The Spread of Christianity
Christianity owes its initial dissemination to two men of vastly different backgrounds and personalities: Peter and Paul.
Peter's original name was Simon. He was a fisherman called to be a disciple of Jesus at the beginning of his ministry. He lived in Capernaum, where he and his brother Andrew were in partnership with James and John, the sons of Zebedee. It appears that Peter was not a well-educated man; he was untrained in Mosaic Law and it's doubtful that he knew Greek.
The story of how Jesus named Peter was reported in Matthew 16:18:“And I say also unto thee. That thou art Peter, and upon this rock I will build my church; and the gates of hell shall not prevail against it.”

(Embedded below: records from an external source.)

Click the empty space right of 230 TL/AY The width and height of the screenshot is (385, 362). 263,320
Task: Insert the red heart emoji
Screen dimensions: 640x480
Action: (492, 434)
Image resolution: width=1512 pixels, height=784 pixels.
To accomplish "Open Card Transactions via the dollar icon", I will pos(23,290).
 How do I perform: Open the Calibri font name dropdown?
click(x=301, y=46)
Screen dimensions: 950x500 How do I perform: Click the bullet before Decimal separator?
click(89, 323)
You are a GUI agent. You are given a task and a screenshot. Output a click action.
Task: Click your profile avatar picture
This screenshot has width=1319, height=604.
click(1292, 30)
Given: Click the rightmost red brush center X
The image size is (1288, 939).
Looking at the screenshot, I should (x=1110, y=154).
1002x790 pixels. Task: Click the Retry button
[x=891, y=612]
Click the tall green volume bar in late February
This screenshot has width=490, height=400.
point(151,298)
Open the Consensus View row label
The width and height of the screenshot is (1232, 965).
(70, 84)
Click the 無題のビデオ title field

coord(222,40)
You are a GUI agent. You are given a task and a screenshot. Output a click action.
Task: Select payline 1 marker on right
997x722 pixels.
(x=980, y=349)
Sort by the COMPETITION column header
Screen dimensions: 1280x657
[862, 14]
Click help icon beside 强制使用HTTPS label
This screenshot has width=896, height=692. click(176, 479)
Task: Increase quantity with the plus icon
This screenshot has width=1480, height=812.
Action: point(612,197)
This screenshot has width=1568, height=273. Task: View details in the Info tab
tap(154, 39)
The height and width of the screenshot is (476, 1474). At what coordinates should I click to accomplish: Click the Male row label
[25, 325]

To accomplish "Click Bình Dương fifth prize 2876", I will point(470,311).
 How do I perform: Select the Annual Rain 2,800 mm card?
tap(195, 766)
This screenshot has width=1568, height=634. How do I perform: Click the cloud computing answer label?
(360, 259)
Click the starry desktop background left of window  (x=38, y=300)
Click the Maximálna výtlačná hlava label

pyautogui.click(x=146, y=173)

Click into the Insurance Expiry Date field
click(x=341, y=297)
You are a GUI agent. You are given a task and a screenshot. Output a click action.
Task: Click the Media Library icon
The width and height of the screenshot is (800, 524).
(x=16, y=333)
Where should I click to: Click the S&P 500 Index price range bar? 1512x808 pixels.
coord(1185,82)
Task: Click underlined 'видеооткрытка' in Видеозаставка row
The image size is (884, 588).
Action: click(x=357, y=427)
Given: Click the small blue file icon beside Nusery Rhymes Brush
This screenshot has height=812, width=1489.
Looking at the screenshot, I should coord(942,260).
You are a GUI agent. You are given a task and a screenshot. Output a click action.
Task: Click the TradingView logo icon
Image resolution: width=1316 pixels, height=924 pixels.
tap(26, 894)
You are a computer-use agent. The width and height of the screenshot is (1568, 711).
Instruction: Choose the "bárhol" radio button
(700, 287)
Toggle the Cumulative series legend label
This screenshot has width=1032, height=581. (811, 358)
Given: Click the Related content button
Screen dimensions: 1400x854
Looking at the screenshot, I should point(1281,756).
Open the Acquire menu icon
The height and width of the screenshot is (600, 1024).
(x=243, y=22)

From all accounts in the New Testament, Peter was a man of strong emotions. He is depicted as rash, hasty, capable of anger, often gentle, but firm. He professed love for Jesus and was capable of great loyalty. Peter is invariably mentioned first in lists of the disciples and designated as the spokesman for the group.
Given the information from the gospels, it's not surprising that Peter should emerge immediately after the death of Jesus as the leader of the earliest church. Peter dominated the community for nearly fifteen years following the Resurrection. It was he who raised his voice and preached at Pentecost, the day when the church came into being. It was he who served as an advocate for the apostles before the Jewish religious court in Jerusalem. It was he who led the others in extending the church, going first to the Samaritans then to the Mediterranean coast where he introduced Gentiles into the church. When he accepted Gentiles and baptized them in the name of Jesus Christ without requiring the men to be circumcised, he encountered opposition from Jewish Christians and others. It didn't take long after that for his leadership in Jerusalem to come to an end.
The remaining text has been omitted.